Event Streams and Event Brokers are at the heart of every real-time system. An Event Stream is an endless series of events. Let’s think back to chapter one and the banking example; a borrower’s financial transactions can be considered an event stream. Each time a borrower uses their credit card, applies for a new credit line, or deposits a check, those actions or events are appended to their Event Stream. Since the Event Stream is infinite, the bank can use it to return to any point in the borrower’s past. If the lender wanted to figure out what the borrower’s bank account looked like on a specific day in history, they could reconstruct that from an Event Stream. The Event Stream is a powerful concept, and when equipped with this data, it can empower organizations and developers to make life-changing experiences.

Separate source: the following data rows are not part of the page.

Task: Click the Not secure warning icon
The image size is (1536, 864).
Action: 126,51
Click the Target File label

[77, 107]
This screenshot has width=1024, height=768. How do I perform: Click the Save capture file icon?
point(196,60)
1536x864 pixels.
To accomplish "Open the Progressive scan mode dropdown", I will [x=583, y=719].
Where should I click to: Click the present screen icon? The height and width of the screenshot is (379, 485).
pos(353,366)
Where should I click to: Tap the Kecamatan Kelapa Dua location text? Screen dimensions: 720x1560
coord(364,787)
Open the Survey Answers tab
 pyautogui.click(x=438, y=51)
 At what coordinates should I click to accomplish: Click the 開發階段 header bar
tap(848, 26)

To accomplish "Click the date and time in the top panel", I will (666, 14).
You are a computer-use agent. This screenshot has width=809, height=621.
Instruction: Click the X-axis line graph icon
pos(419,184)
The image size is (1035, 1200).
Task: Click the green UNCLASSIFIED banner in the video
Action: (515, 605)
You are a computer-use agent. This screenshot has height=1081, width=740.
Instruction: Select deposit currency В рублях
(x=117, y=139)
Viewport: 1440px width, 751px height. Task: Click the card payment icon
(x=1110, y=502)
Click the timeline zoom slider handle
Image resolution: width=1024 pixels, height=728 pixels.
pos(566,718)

Event Brokers are the technology platforms that store Event Streams and interact with clients that read data from Event Streams or write data to Event Streams. Apache Pulsar is an Event Broker at its heart. However, calling Pulsar, only an Event Broker would minimize its scope and impact. To fully understand what makes Pulsar unique, it is beneficial to dive into some of the strengths and weaknesses of Event Brokers and their approaches to implementing Event Streams. This chapter will walk through some historical context and motivate the discussion around the need for Apache Pulsar.
Developers across disciplines in Software Engineering commonly use the Publish/Subscribe pattern. At its core, the publish/subscribe pattern decouples software systems and smooths the user experience of asynchronous programming. Popular messaging technologies like Apache Pulsar, Apache Kafka, RabbitMQ, NATS, and ActiveMQ all utilize the publish/subscribe pattern in their protocols. It’s worth jumping into this pattern’s history to understand its significance and build on why Pulsar is unique.
In 1987, Thomas Joseph and Kenneth Birman published a paper titled Exploiting Virtual Synchrony in Distributed Systems in the Proceedings of the ACM. Their paper described an early implementation of a large scale messaging platform built on the publish/subscribe pattern. In their paper, the authors make a convincing case around the publish/subscribe pattern’s value. Specifically, they claim that systems implemented this way feel synchronous, even though they are inherently asynchronous. To illustrate this point more clearly, let’s dive into the publish/subscribe pattern with some examples.
The idea of a subscription is commonplace in the 21st century. I have subscriptions to news services, entertainment, food delivery, loyalty programs, and many others. Figure 2-1 provides a simple illustration of a pub/sub pattern. I subscribe to goods for services from a retailer or entertainer, and they deliver me goods or services based on an agreement. The news services I subscribe to is the best way to illustrate a publish/subscribe pattern. I subscribe to a news service, and when a news source publishes a new article, I expect to receive it on my phone. In this example, you can consider my news service provider to be an Event Broker, the news publication to be a producer and, me to be a consumer. There are a few features in this relationship that are worth pointing out.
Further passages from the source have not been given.